● Passage given
Infrared Range refers to region of maximum sensitivity. For a quick rule of thumb, the lower end of the range is red at 700 nM. Between 700-400 nM is the visible light range. Lower than 400 nm is ultraviolet and beyond. The shorter the wavelength (smaller the number) the higher the frequency. Cost is from Glazer's in Seattle, (#) is the number of exposures per roll. 

Film Mfg.  Infrared Range Ease of Use Cost  Availability
Kodak HIE 750-840 nM /goes up to 900 nM Pain in the butt $11.52 (36) Widespread
Macophot 820 nM Unknown $8.19  (36) Less Common
Konica 750 nM /goes up to 820 nM  Good $6.58  (24) Hard to find
Ilford 740 nM Good $7.41  (36) Good

For various lighting conditions with a #25 filter:

Hazy   f11   1/125

Normal Direct Sun   f11  1/250

Very bright  f11   1/500


Credit to Ghosts, Critters & Sacred Places of Washington 2 by Jefferson Davis

Here is a handy chart to illustrate the differences between Kodak, Ilford and normal B&W film. Taken from the Jefferson Davis book

Ghosts, Critters & Sacred Places of Washington 2 reviewed here


Remember to use a #25 (filters 600 nM) or #29 (filters 620 nM) filter, or else it will act like normal B&W film.

● Things to do
A. Recast the paragraph of the passage on infrared film that begins "Infrared Range refers to region of maximum sensitivity" as a short bulleted list that keeps its main facts.
B. Take the passage on infrared film further, continuing from its last sentence.
The listing that follows this passage on infrared film is not needed for any of the work here.

● Dataset content
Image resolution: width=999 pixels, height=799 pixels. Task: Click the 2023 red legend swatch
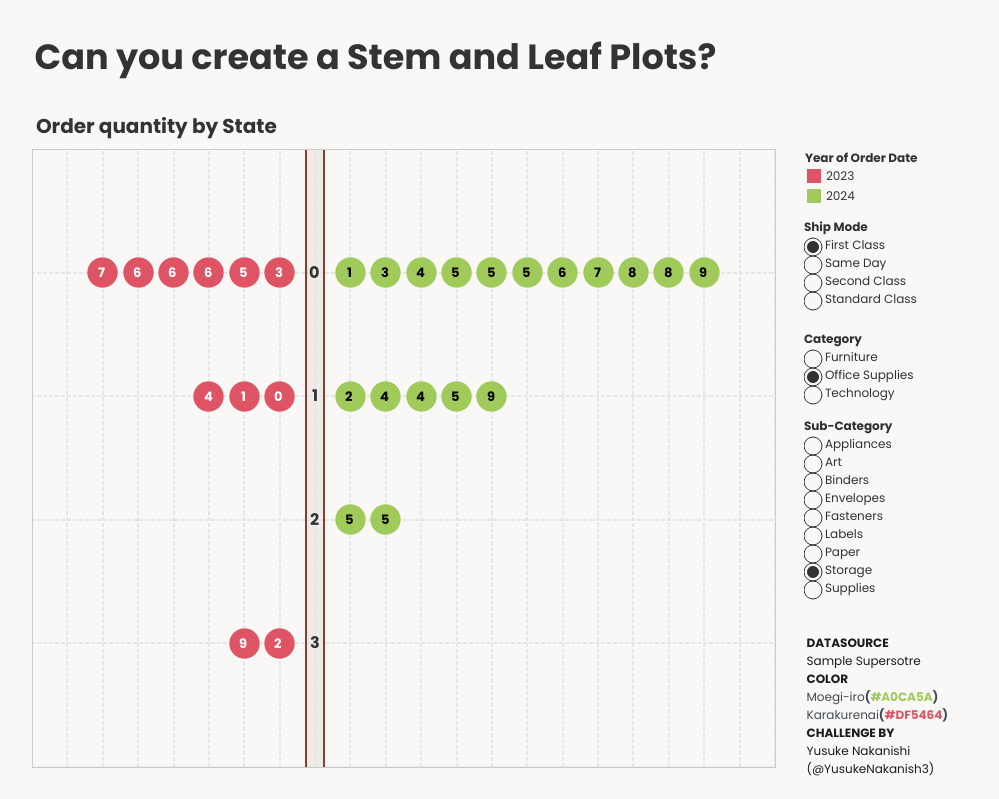814,177
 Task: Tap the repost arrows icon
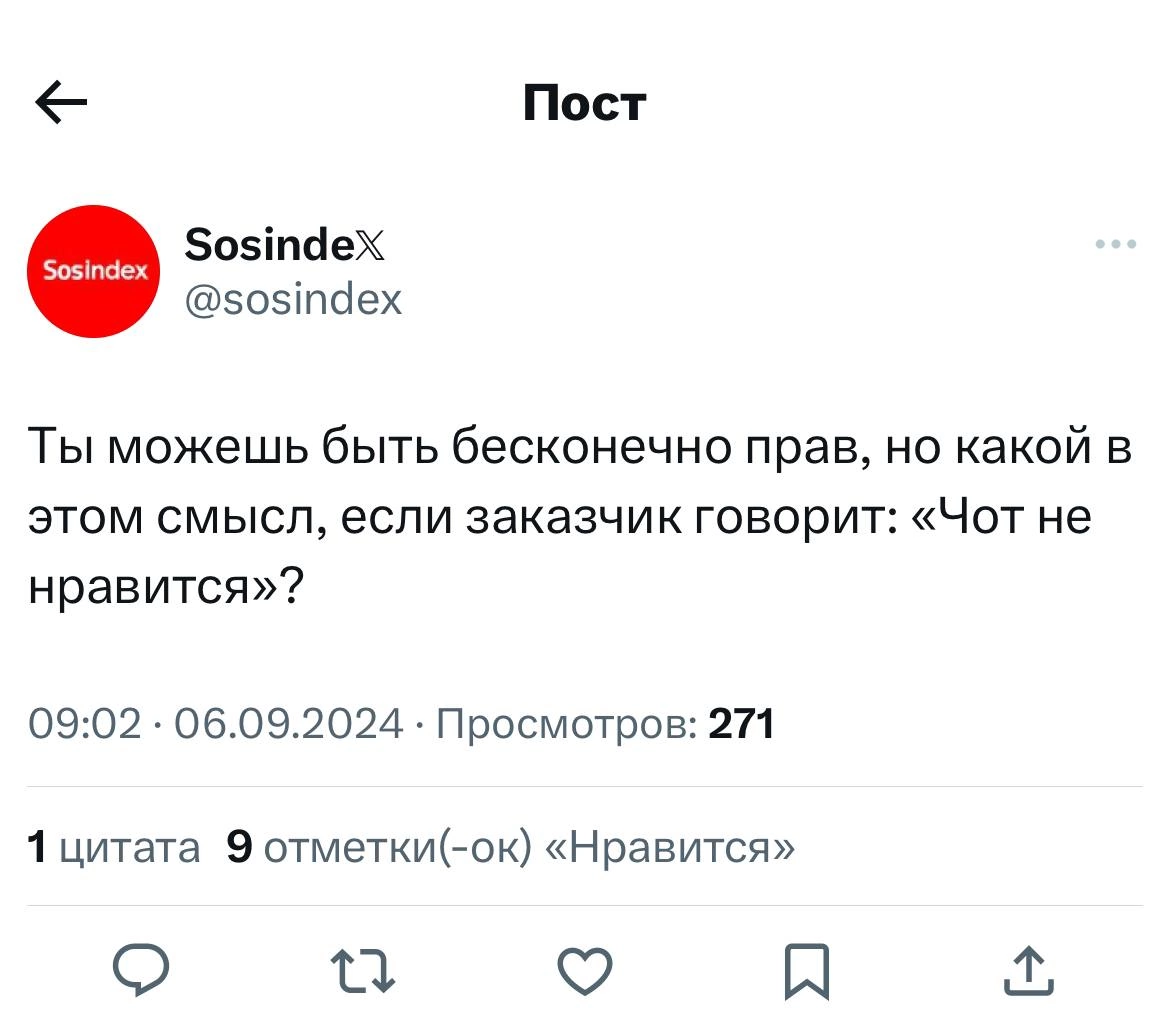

● Expected outputs
A.
- Infrared Range: the region of maximum sensitivity.
- Rule of thumb: the lower end of the range is red, at 700 nM.
- 700–400 nM: the visible light range.
- Below 400 nm: ultraviolet and beyond.
- Shorter wavelength (smaller number) means higher frequency.
- Costs come from Glazer's in Seattle; the number in parentheses is the exposures per roll.

B.
This is a branch of photography that is just now beginning to emerge. Infrared photography is another one of those things that most people either love or hate. Up until now, the biggest barrier keeping most people away from it has been cost and the fact that it can be an unholy pain in the ass to utilize. With conventional 35mm film, you have to first buy the expensive film, keep it refrigerated, load and unload in total darkness, use special filters, compensate the focus, have it specially developed at the lab, sacrifice a unicorn and a few pixies...etc. 

Wouldn't it be great to skip all that picky crap? Well, you can, but it just costs more money up front. First off, all digital camera CCD's are infrared sensitive, but they usually have a hot lens built in front which is designed to filter out most of that wavelength. How much? It depends on the make and model of your camera. One of the best ways to test is to point a TV remote at the camera and press a button - the MUTE function seems to work well.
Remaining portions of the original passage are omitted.